I’ve read a little and wondered, and heard others mention, if UVB may be necessary for our feeders as well.

You have a diurnal animal eating diurnal insects in the wild. I’ve seen studies showing increased D3 within commonly available insects exposed to UVB. It could be that some of a chameleons D3 supply actually comes from wild insects synthesizing D3 due to sun exposure
 

Kaizen

Chameleon Enthusiast
I asked about this with @PetNcs this week. There is some stomach content data for some chameleons, but it represents only a small sample of the species of chameleons available and there is no studies looking at the nutritional value of the wild insects endemic to where our animals live

I’ve read a little and wondered, and heard others mention, if UVB may be necessary for our feeders as well.

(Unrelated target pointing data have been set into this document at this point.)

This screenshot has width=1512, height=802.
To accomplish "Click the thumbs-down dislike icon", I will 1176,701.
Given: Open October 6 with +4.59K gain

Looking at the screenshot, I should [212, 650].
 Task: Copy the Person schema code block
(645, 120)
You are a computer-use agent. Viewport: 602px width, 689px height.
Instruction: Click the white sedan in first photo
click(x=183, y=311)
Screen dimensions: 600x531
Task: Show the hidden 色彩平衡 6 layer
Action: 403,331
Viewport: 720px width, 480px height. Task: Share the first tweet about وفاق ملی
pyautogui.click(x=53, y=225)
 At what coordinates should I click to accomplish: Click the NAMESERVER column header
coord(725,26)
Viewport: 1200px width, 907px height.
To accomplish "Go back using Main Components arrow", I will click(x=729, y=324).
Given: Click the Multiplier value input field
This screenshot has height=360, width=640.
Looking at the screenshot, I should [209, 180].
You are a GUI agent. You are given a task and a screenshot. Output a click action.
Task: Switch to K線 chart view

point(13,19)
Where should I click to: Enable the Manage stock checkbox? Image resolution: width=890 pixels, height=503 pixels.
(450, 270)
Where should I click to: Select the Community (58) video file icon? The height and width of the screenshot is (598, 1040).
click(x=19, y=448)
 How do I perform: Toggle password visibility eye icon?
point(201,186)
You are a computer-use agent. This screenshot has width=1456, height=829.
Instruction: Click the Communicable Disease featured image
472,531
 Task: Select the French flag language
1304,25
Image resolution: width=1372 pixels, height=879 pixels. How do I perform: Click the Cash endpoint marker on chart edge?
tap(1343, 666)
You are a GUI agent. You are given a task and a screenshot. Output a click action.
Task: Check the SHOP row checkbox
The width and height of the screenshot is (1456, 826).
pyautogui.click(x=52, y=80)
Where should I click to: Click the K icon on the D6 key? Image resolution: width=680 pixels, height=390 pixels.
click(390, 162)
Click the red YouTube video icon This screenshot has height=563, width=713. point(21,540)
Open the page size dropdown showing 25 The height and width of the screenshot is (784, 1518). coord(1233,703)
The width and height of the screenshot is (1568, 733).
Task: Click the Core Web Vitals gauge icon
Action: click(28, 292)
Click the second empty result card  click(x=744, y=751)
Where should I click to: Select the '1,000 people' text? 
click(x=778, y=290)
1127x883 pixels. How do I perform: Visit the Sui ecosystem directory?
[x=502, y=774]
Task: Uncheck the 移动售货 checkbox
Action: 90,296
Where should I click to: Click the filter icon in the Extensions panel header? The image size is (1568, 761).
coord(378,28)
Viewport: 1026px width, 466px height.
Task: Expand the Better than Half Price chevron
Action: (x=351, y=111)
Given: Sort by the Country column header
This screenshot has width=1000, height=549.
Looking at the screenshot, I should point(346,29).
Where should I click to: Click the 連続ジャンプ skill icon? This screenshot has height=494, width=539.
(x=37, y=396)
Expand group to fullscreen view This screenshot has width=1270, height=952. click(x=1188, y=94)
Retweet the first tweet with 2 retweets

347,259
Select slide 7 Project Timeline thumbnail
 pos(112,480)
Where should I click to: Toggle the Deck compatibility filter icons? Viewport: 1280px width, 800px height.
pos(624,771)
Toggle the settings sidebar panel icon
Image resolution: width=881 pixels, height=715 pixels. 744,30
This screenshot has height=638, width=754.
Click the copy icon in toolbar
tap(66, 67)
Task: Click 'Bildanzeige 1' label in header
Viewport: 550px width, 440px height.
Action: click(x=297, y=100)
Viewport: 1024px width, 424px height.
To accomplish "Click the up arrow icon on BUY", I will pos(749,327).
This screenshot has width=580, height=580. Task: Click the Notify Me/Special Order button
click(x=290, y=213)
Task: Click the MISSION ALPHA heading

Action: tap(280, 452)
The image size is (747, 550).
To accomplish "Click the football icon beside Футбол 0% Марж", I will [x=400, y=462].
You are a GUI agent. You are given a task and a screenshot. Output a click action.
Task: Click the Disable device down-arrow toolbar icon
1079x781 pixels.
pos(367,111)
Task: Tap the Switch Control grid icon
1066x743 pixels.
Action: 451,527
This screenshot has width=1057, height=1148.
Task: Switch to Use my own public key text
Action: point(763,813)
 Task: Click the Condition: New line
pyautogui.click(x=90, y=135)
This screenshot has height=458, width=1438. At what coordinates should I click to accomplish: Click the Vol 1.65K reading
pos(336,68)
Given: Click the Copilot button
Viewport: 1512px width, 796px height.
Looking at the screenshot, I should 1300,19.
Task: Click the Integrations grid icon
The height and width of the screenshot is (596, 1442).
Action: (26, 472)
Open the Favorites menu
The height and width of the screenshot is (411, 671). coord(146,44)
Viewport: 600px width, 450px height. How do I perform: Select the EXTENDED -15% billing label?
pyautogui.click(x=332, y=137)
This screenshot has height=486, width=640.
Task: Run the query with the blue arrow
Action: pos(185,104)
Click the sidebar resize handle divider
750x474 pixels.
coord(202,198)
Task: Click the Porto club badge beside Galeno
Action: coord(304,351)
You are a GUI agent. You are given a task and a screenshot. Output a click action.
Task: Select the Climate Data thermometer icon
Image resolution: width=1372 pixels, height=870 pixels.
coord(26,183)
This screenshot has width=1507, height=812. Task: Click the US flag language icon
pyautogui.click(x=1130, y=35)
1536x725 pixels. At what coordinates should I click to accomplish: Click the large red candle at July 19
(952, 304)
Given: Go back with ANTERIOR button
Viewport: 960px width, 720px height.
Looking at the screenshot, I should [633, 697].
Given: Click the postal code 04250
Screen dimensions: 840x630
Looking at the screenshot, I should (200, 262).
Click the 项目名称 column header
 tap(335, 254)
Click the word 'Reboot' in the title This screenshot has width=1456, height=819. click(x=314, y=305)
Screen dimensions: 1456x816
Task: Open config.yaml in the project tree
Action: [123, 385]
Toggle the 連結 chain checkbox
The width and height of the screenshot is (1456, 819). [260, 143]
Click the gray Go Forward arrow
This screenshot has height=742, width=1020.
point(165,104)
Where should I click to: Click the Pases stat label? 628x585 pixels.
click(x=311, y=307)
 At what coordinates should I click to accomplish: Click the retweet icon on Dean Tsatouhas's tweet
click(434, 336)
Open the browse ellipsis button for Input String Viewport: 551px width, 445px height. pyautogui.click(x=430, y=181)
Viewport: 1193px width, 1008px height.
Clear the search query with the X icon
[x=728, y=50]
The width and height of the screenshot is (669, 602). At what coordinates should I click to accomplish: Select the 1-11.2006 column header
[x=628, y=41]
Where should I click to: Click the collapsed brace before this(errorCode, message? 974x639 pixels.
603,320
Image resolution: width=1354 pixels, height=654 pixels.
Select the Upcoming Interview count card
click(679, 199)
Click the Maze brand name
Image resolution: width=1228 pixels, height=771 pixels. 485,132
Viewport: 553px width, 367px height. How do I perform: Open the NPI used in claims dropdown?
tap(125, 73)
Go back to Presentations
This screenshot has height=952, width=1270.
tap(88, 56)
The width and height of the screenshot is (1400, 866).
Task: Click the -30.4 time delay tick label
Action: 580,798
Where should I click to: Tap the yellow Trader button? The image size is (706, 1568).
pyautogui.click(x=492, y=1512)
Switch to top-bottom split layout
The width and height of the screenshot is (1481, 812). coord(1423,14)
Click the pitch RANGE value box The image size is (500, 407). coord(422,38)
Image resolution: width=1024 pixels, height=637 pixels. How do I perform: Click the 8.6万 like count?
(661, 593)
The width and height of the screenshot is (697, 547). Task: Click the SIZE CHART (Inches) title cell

You have a diurnal animal eating diurnal insects in the wild. I’ve seen studies showing increased D3 within commonly available insects exposed to UVB. It could be that some of a chameleons D3 supply actually comes from wild insects synthesizing D3 due to sun exposure
Interesting! I’ve read that some insects are capable of synthesizing d3, when exposed to uvb. Now that you mention it, I seem to recall five or so studies charting the percentages of various wild insects in several African species. I guess the next question is whether we can glean any nutritional information from the insects consumed.